Final answer:
The value of the C-intercept in this scenario represents the cost of a call when it lasts for zero minutes. By finding the slope of the line and using the slope-intercept form, we can determine the value of the C-intercept. In this case, the C-intercept is $0.12.
Step-by-step explanation:
The C-intercept in this scenario represents the cost of a call when it lasts for zero minutes. To find the value of the C-intercept, we need to determine the cost of a call when it lasts for zero minutes. From the given information, we can see that a 10-minute call costs $1.20, a 15-minute call costs $1.80, and a 20-minute call costs $2.40.

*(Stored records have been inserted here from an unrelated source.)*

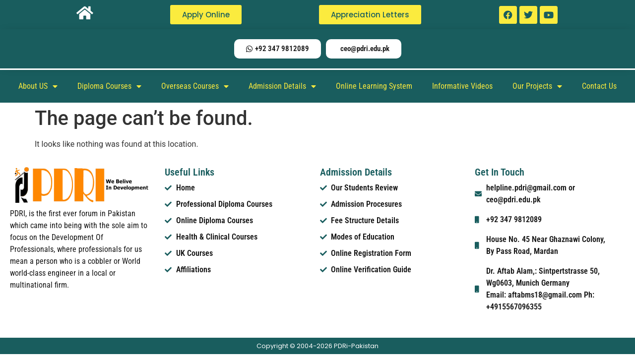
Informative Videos (462, 86)
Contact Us (599, 86)
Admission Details (282, 86)
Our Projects (537, 86)
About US (38, 86)
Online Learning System (374, 86)
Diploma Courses (109, 86)
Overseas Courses (195, 86)
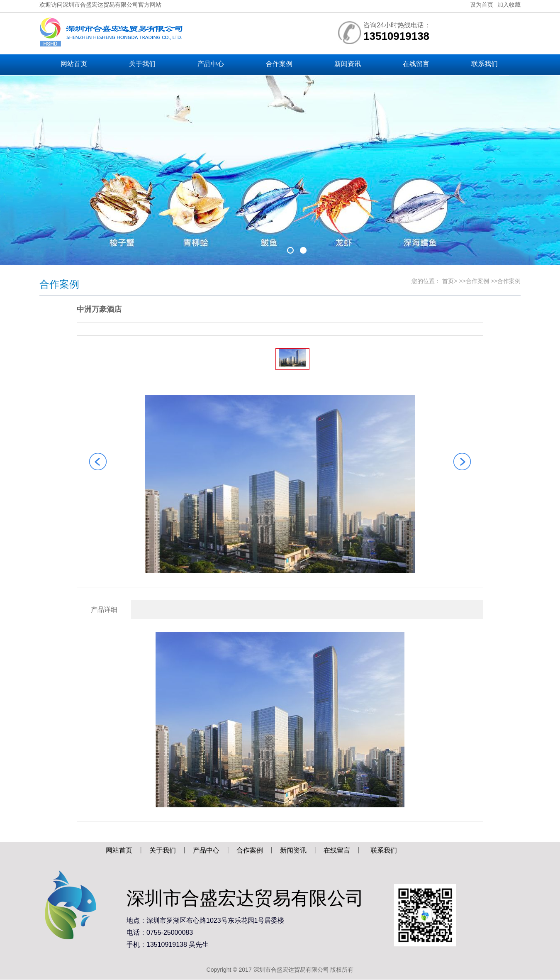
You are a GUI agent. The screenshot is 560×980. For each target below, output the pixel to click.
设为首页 (482, 5)
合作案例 (477, 281)
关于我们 (163, 850)
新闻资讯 (293, 850)
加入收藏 (509, 5)
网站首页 (119, 850)
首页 (448, 281)
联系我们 (384, 850)
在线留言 (337, 850)
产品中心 (206, 850)
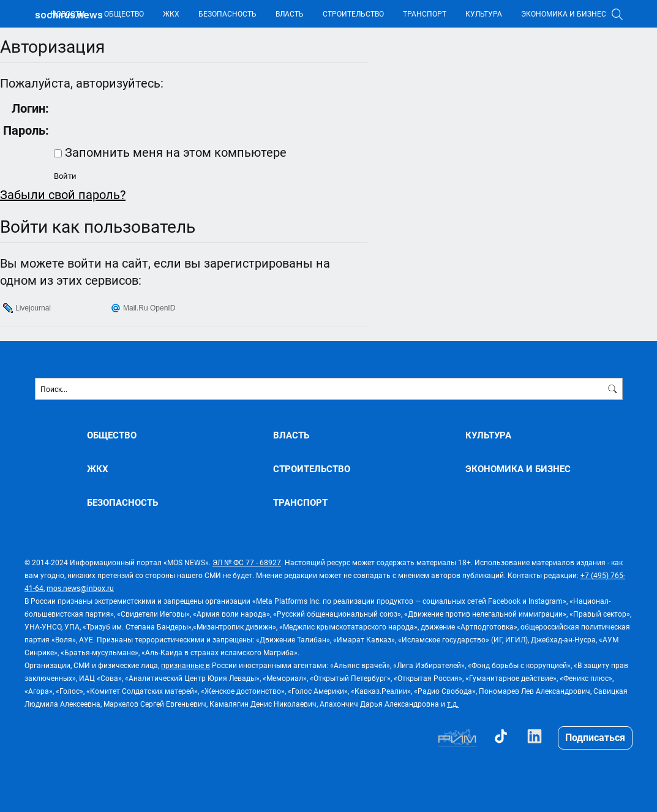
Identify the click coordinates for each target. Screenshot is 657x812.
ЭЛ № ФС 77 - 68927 (247, 562)
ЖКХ (171, 13)
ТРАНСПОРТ (424, 13)
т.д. (452, 704)
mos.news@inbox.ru (80, 588)
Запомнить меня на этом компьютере (174, 152)
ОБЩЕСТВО (124, 13)
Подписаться (595, 737)
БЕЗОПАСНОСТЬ (227, 13)
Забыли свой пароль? (62, 194)
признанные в (186, 665)
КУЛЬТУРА (484, 13)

If we assume that the relationship between the cost of the call and the duration of the call is linear, we can find the slope of the line using the formula m = ΔC / ΔX, where ΔC is the change in cost and ΔX is the change in duration. In this case, ΔC = $2.40 - $1.20 = $1.20 and ΔX = 20 - 10 = 10.
Therefore, the slope of the line is m = $1.20 / 10 = $0.12. The equation of the line can be written as C = mx + b, where C is the cost of the call, x is the duration of the call, m is the slope, and b is the y-intercept. Substituting the values, we have C = $0.12x + b.
Since the C-intercept represents the cost of a call when it lasts for zero minutes, we can substitute x = 0 in the equation and solve for b. C = $0.12(0) + b, which simplifies to C = b. Therefore, the value of the C-intercept is $0.12.